Work instruction: Set down every line from the one with "This screenshot has height=217, width=2028." to the end of the entries, both ends included, exactly as it reads and without pictures.

Recorded data:
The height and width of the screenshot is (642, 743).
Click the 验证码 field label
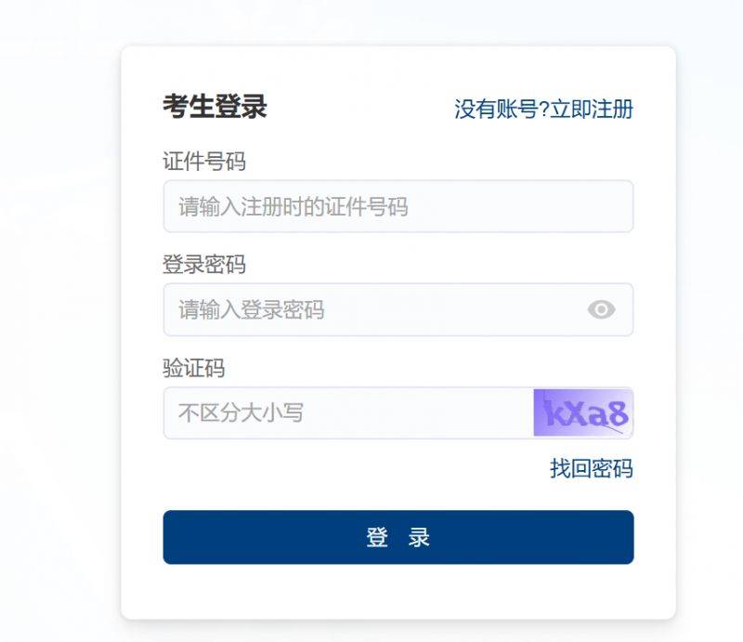click(194, 369)
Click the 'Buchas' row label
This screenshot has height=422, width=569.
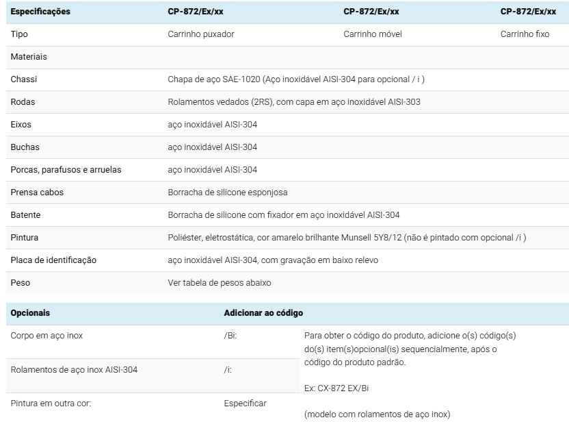[24, 147]
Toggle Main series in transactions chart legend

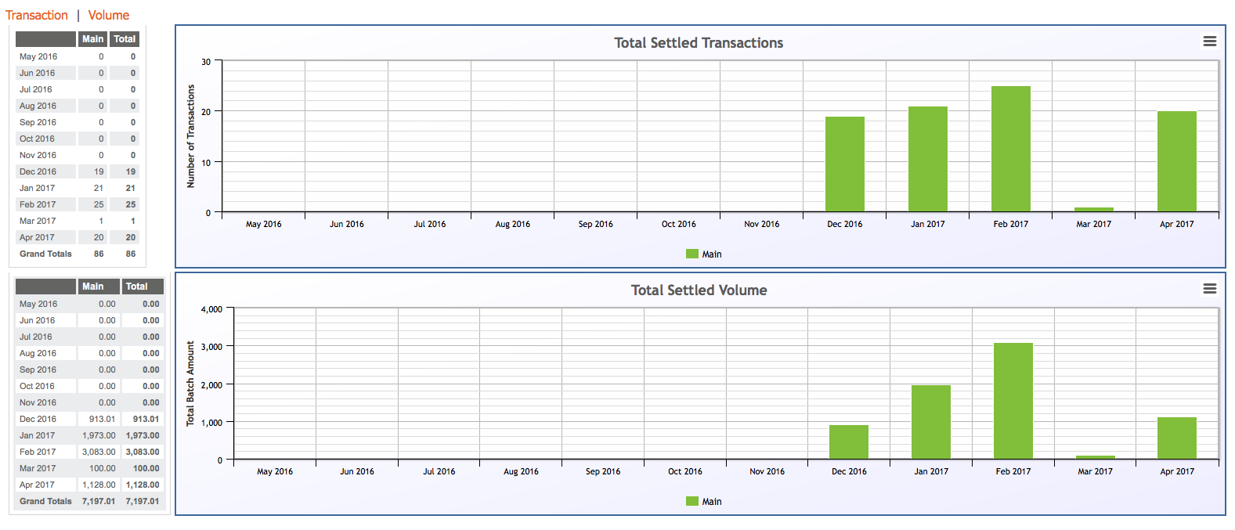coord(704,254)
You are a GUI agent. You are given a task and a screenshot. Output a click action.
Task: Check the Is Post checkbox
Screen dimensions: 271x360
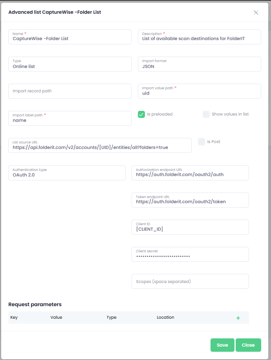click(201, 142)
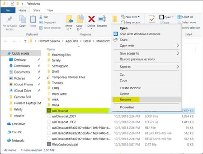Select the usrClass.dat.LOG1 file
This screenshot has height=154, width=203.
(x=64, y=116)
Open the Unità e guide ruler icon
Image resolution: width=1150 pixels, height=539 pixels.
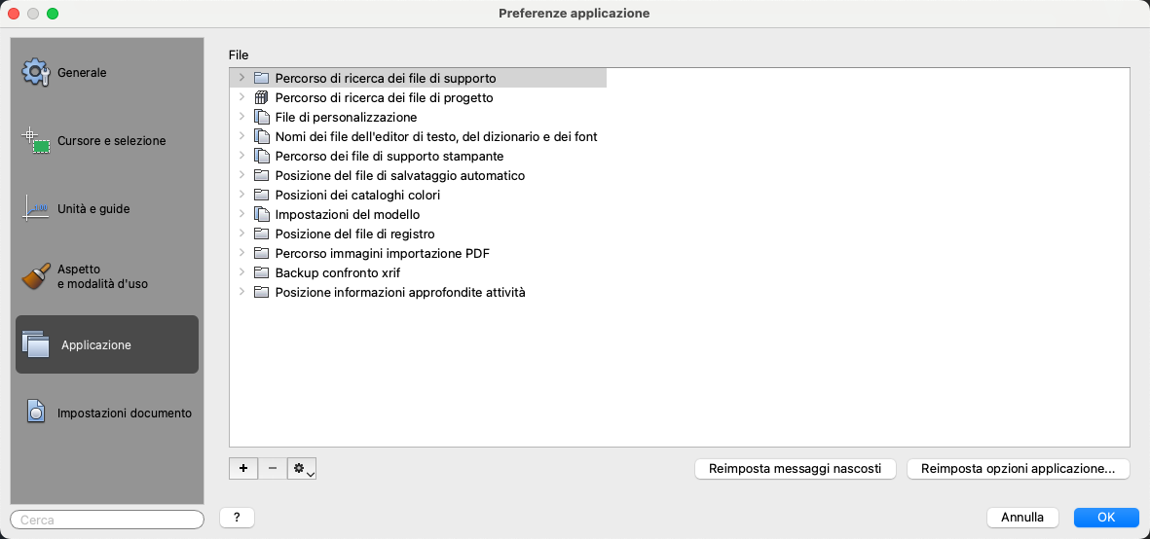coord(36,208)
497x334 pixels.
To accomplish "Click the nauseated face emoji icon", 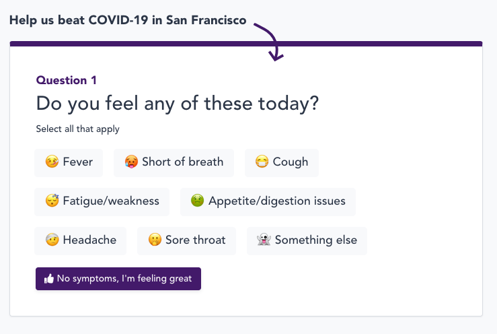I will 198,201.
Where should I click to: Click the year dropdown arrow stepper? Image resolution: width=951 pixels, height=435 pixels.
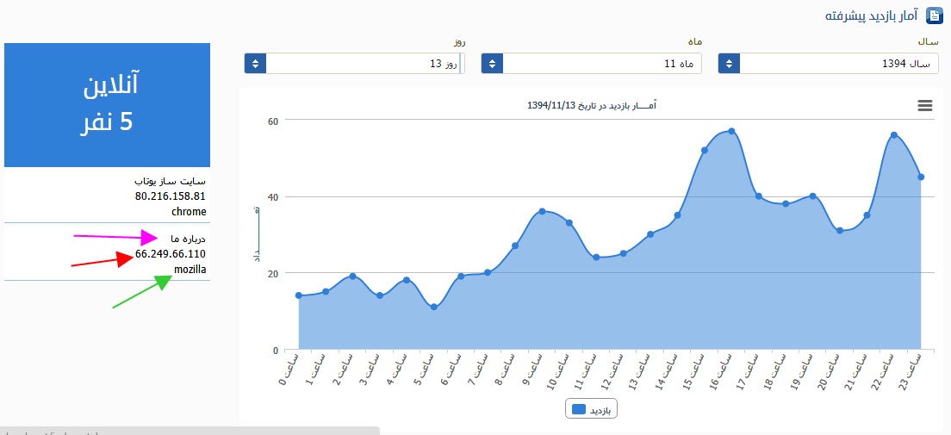pyautogui.click(x=729, y=64)
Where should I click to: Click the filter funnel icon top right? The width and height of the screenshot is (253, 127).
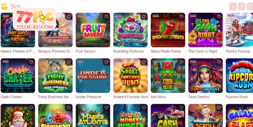[250, 6]
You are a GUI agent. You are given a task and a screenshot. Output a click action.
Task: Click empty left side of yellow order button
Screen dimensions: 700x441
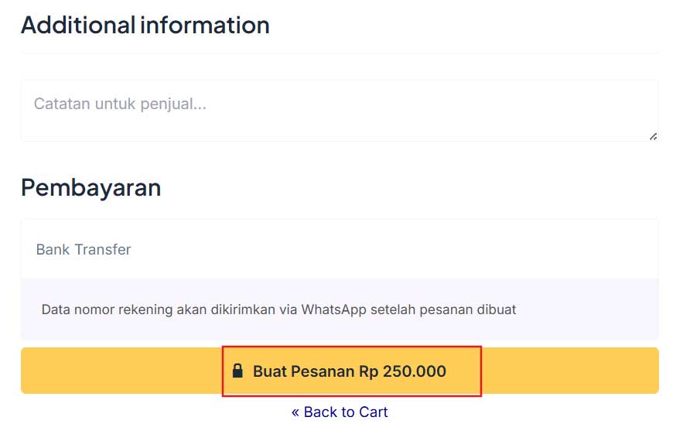pos(121,371)
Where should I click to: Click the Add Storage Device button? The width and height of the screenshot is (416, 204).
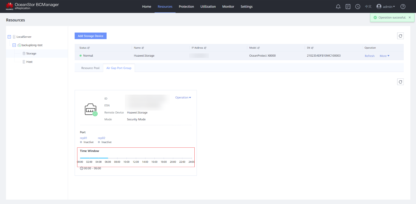coord(91,36)
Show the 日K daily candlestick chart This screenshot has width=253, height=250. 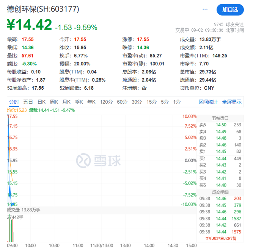coord(41,102)
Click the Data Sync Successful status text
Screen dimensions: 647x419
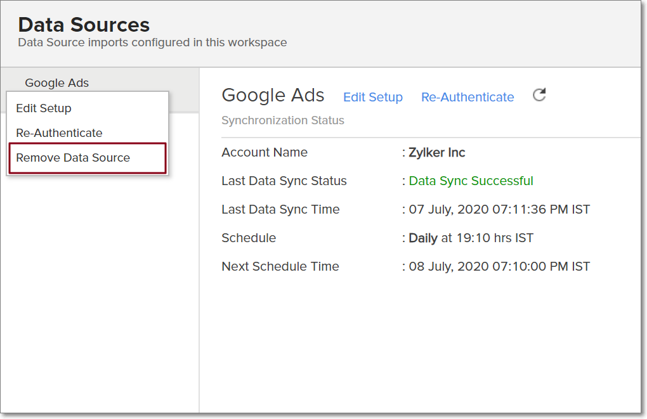coord(471,181)
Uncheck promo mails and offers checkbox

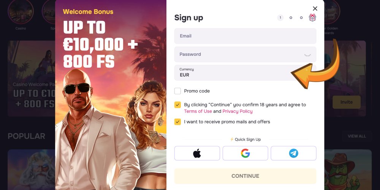click(x=177, y=122)
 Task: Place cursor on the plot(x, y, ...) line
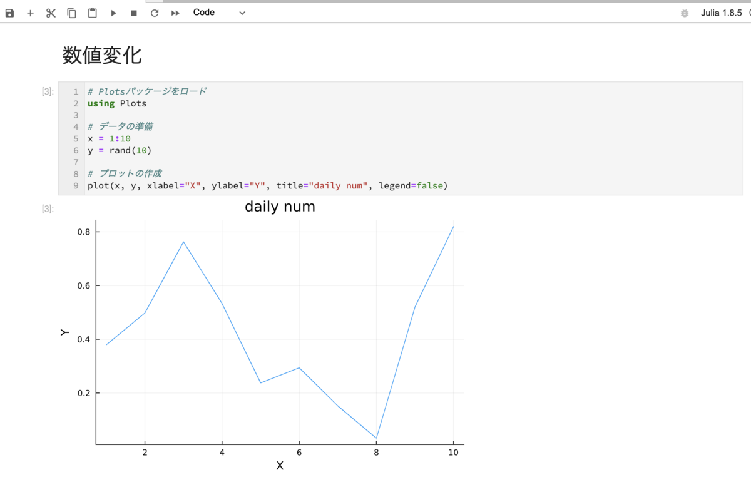(267, 185)
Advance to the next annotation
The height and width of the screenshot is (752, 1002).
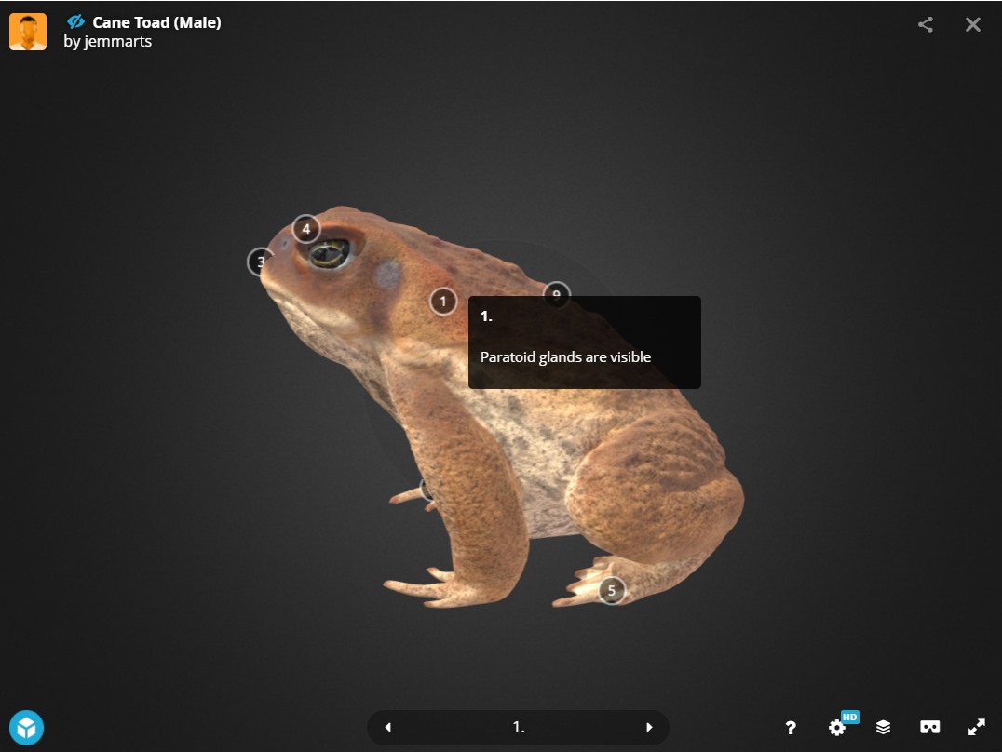point(649,728)
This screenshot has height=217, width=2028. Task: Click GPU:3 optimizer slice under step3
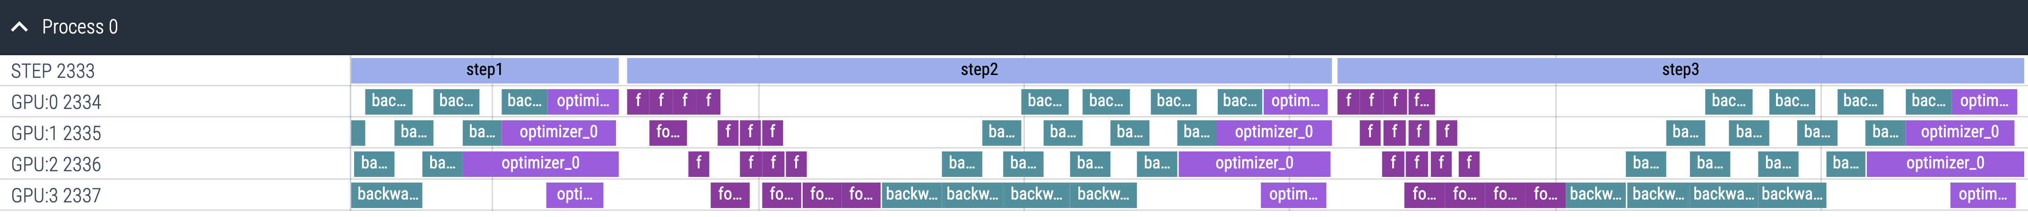coord(1982,194)
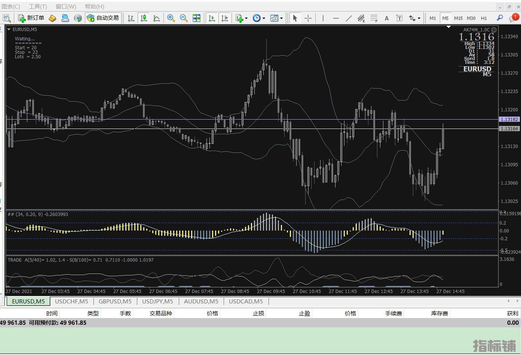Toggle AutoTrading (自动交易) button
The image size is (521, 355).
[x=103, y=18]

Solution below:
This screenshot has height=217, width=2028. Task: Click GPU:3 optimizer slice under step3
coord(1982,194)
Toggle AutoTrading (自动交易) button
The image size is (521, 355).
[x=103, y=18]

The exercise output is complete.